:: What is required ::
Beneath this instruction is a block of data; output from it exactly the lines that run from the one containing "How do I perform: Click" through the one containing "Screen dimensions: 1174x725", inclusive.

═════ The records

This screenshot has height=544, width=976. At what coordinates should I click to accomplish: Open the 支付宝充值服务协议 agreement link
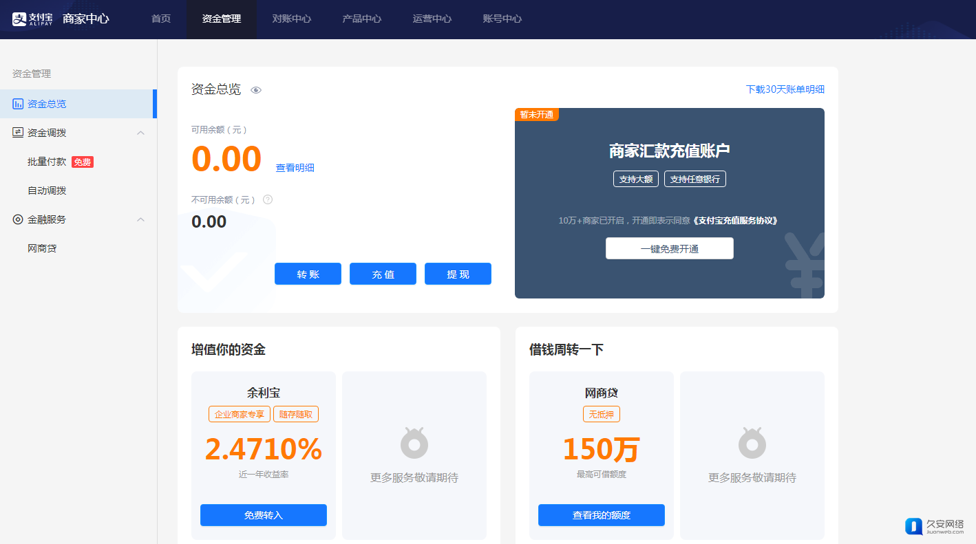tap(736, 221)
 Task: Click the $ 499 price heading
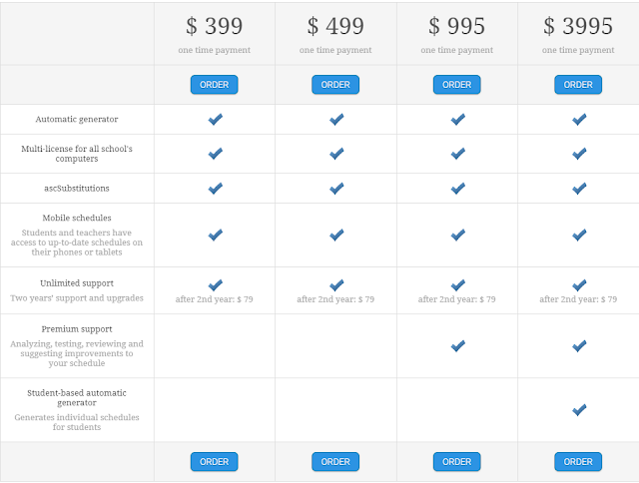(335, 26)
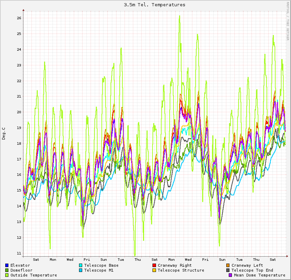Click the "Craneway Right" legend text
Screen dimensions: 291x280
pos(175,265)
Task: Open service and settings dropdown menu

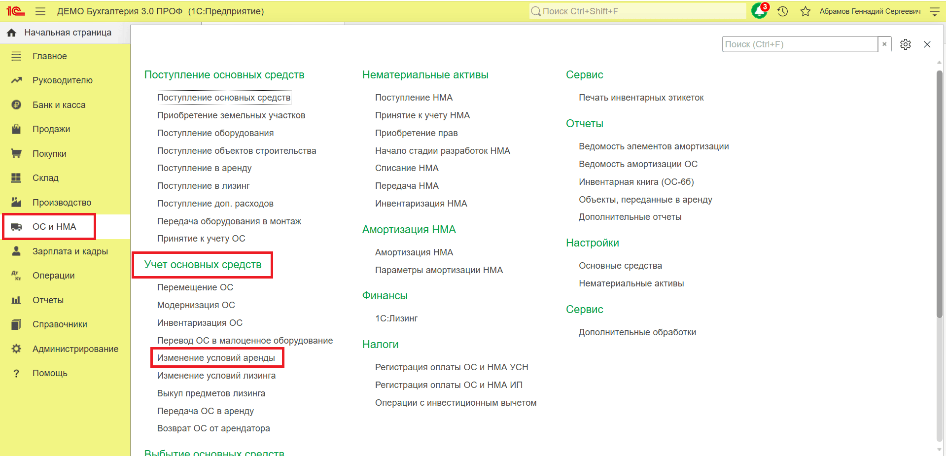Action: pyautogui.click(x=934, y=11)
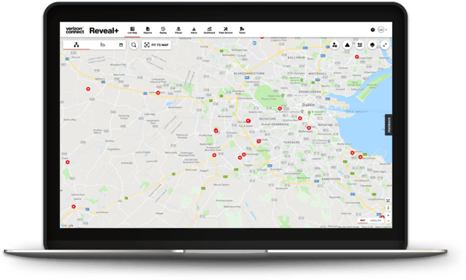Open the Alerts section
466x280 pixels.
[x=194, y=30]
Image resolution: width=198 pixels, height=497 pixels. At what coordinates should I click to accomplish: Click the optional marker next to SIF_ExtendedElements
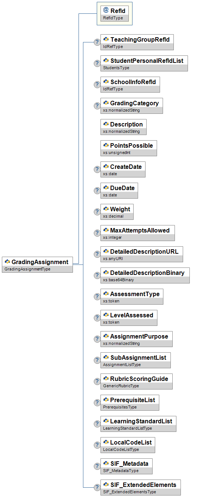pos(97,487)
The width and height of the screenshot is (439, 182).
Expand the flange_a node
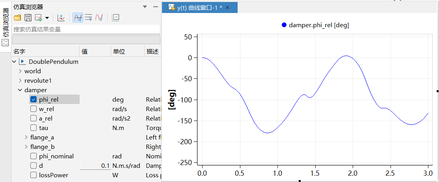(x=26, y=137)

══════════
═════ The records

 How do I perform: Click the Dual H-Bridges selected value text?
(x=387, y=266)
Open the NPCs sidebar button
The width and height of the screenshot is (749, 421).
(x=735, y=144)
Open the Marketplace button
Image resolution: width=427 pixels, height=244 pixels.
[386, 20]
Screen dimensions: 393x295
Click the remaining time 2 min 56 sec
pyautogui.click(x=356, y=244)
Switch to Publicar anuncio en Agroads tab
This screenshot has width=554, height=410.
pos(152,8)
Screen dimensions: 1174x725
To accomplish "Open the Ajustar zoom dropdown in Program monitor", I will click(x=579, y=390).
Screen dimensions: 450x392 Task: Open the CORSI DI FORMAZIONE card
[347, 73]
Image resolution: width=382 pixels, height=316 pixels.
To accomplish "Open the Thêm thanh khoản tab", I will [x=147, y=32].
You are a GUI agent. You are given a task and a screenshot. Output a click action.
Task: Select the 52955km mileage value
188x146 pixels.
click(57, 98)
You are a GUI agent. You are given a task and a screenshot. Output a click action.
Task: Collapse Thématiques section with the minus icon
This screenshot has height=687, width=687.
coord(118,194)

══════════

:: Answer space ::
 How do I perform: Click the Dual H-Bridges selected value text?
(x=387, y=266)
Open the NPCs sidebar button
The width and height of the screenshot is (749, 421).
(x=735, y=144)
Open the Marketplace button
Image resolution: width=427 pixels, height=244 pixels.
[386, 20]
Screen dimensions: 393x295
Click the remaining time 2 min 56 sec
pyautogui.click(x=356, y=244)
Switch to Publicar anuncio en Agroads tab
This screenshot has width=554, height=410.
pos(152,8)
Screen dimensions: 1174x725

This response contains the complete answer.